Unlike the S&P 500, the TSX is overwhelmingly exposed to the volatile energy and materials sectors, which often features companies with minimal pricing power and is subject to the whims of global commodity markets.
For this reason, having some exposure to the Canadian pipeline space is essential, since these companies often have minimal commodity price exposure, and have revenues that are often underpinned by long-term contracts that guarantee returns in excess of cost of capital.
With this in mind, the decision to choose one pipeline over another should come down to the pipelines current valuation and the company’s ability to generate value going forward. With Enbridge Inc. (TSX:ENB)(NYSE:ENB), TransCanada Corp. (TSX:TRP)(NYSE:TRP) and Pembina Pipeline Corp. (TSX:PPL)(NYSE:PBA) being Canada’s largest pipelines by market capitalization, which currently offers the best value?
Enbridge is creating value through its secured capital growth program
Enbridge currently has a $44 billion capital growth program, of which, approximately $34 billion is secured. This $34 billion will be put into projects that are set to be in service by 2018, which should drive substantial earnings growth in the next several years.
In addition, Enbridge is creating additional value through its decision to utilize their Enbridge Income Fund and Enbridge Energy Partners subsidiaries to fund their capital growth program through drop downs. Enbridge is currently dropping down $17 billion worth of assets to its Enbridge Income Fund subsidiary.
This drop down should be 10% accretive to earnings, as the earnings lost from the divestment is more than recuperated by taking back shares in the Enbridge Income Fund (which pays dividends), as well as from special incentive fees.
Currently, Enbridge trades at a price-to-earnings (P/E) ratio of 33, which is in the upper range of its peers. However, thanks to Enbridge’s large earnings growth going forward, Enbridge trades at a low 2016 forward P/E of 23. This is well below the peer average of 24.8. Given Enbridge’s dominance in the pipeline space, its strong growth through to 2018, the potential for stronger growth afterwards, and a solid 14-16% dividend-growth rate annually, Enbridge seems undervalued.
TransCanada appears to be undervalued if its major projects gain approval
Like Enbridge, TransCanada’s ability to grow and create value is dependent on its large $46 billion capital growth program. The issue, however, is only $12 billion of these projects are slated to be in service before 2018 and need to be approved by regulators. As a result, TransCanada has poorer visibility into its earnings growth than Enbridge does.
The remainder of TransCanada’s projects, which includes the $8 billion Keystone XL project, the $12 billion Energy East project, and nearly $14 billion in natural gas pipeline projects, are all uncertain from a regulatory perspective, and it is possible that some—and more unlikely, all—of the projects could be rejected.
Currently, TransCanada trades at a P/E ratio of 23. Looking out to the company’s 2016 earnings, this results in a very low P/E ratio of 20. This is well below both Enbridge, and the peer average, which likely means the current share price is not factoring in the estimating 16% annual growth that would occur between 2017 and 2020 should the companies major projects get approved.

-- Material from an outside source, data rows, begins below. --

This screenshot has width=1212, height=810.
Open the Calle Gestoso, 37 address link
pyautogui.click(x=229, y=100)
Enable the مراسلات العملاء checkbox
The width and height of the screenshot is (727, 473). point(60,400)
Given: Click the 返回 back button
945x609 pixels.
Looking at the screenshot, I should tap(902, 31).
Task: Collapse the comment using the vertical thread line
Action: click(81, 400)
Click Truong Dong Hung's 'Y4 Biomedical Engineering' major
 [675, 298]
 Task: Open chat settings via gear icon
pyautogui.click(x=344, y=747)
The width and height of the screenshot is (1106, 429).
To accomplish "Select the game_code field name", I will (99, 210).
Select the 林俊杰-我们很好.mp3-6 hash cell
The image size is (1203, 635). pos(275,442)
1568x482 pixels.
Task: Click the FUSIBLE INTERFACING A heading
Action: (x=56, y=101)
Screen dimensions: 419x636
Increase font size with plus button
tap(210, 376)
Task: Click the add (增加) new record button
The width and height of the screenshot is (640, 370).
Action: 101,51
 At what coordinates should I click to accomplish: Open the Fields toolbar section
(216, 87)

This means that if the major projects do not get approved, TransCanada is likely fairly valued now, but if they do get approved, TransCanada has huge upside potential as the stock should trade above the peer average with that level of growth.
Pembina seems expensive, but its high growth rate may justify it
Like its peers, Pembina is currently in the middle of executing a $5.9 capital program before 2017. These projects are committed, and the company also has an additional $1.5 billion in uncommitted opportunities, which have the potential to add even further growth.
Even more favourable, Pembina has been reducing its risk, as it’s been adding to its growth. All of Pembina’s new projects are fee for service, which means the company is exposed to no commodity price risk. As a result, the company is expected to generate 80% of its earnings before income, taxes, depreciation, and amortization (EBITDA) from fee-for-service contracts by 2018, compared with 64% now.
Pembina estimates these projects could double EBITDA by 2018, and given this, Pembina’s high forward P/E of 27 may be justified.
With this information in mind, Enbridge seems to offer the best value, but TransCanada has significant upside if you are willing to bet on the approval of its projects.